Turkish parliament OKs controversial Libya military deal

Turkish parliament OKs controversial Libya military deal

Turkey's parliament approved a security and military deal with Libya's UN-supported government Saturday  on the heels of a controversial maritime agreement earlier this month that has drawn international ire.

The deal allows Turkey to provide military training and equipment at the request of the Libyan government that controls the capital, Tripoli, and some of the country's west.

Forces loyal to a rival government based in Libya's east opened a fierce new assault on the capital last week and on Friday, they gave the militias defending Tripoli a three-day deadline to pull out.

The self-styled Libyan National Army, led by commander Khalifa Hifter, has been trying to capture the capital since April. The battle lines have barely changed in recent months.

Heavy fighting has threatened to plunge the North African nation into another bout of violence rivaling the scale of the 2011 conflict, which ousted and killed longtime dictator Moammar Gadhafi.

The UN has criticized foreign interference in Libya amid the recent escalation in violence, and urged Libyans to return to political dialogue.

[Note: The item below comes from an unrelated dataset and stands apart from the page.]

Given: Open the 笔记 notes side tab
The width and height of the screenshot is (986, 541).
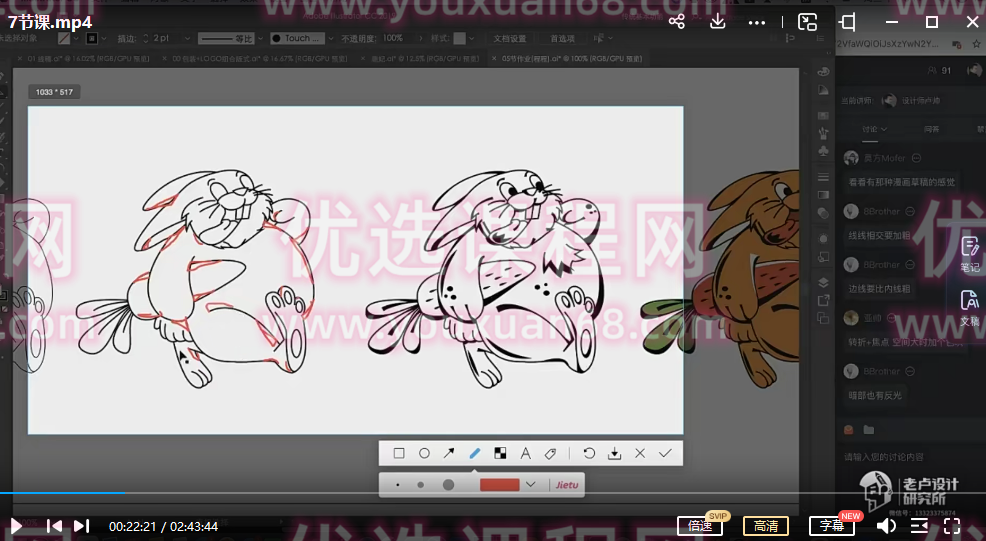Looking at the screenshot, I should click(x=969, y=254).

UN experts have also identified multiple cases of non-compliance with a UN arms embargo. They said the majority of transfers sent to Hifter's LNA were from Jordan or the United Arab Emirates, while the majority of arms sent to the Tripoli government came from Turkey.

Turkish President Recep Tayyip Erdogan signed the two agreements with Tripoli in November. He said Turkey could deploy troops to Libya upon request.

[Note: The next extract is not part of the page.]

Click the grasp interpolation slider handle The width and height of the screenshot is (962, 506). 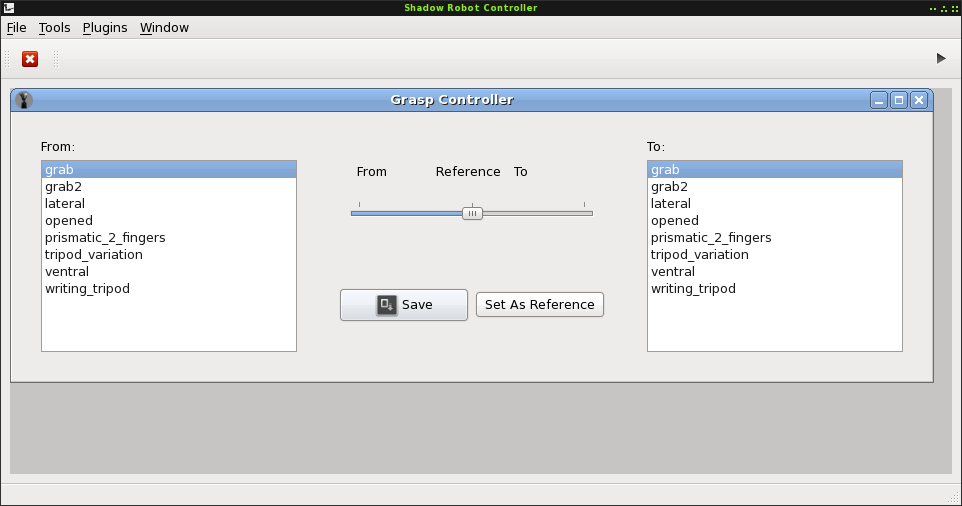472,213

Turkish lawmakers now have given the green light to send military advisors , experts  and personnel to the conflict, if asked. Ankara could also send weapons and military vehicles, conduct military training, joint exercises and share intelligence.

The separate maritime boundary agreement, signed into law earlier this month, could give Turkey access to a contested economic zone across the eastern Mediterranean Sea.

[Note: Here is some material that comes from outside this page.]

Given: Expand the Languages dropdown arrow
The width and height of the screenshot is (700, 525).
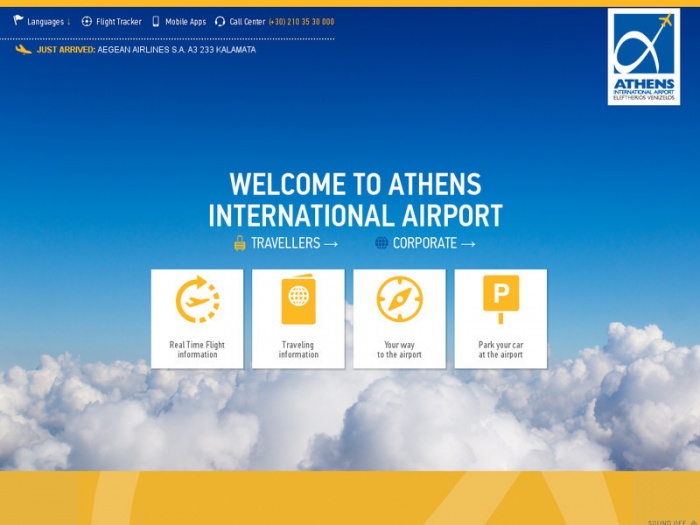Looking at the screenshot, I should (69, 22).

The deal has added tension to Turkey's ongoing dispute with Greece, Cyprus and Egypt over oil and gas drilling rights in the eastern Mediterranean.

Speaking before the vote, parliamentarians from the ruling party argued the deal would aid the "legitimate government" in Tripoli, ensuring Libya's stability and Turkey's interests in the eastern Mediterranean.

Opposition Republican People's Party legislator Unal Cevikoz said the agreement amounted to meddling in Libya's internal affairs, violating a UN arms embargo and further destabilizing the country by "adding fuel to fire in Libya." He said the deal was against Turkey's interests and created the possibility of putting Turkish troops at risk.

"Do you want to protect the interests of our country? Then don't be party to the war in Libya. Don't send weapons and fighters to Libya," Cevikoz said.

Besides Turkey, the Tripoli-based government is by backed Italy and Qatar.

The eastern government is supported by France Russia, Jordan, the UAE and other key Arab countries.

Libyan and US officials have accused Russia of deploying fighters through a private security contractor, the Wagner Group, to fight alongside with Hifter's forces. Moscow has repeatedly denied any role in the fighting.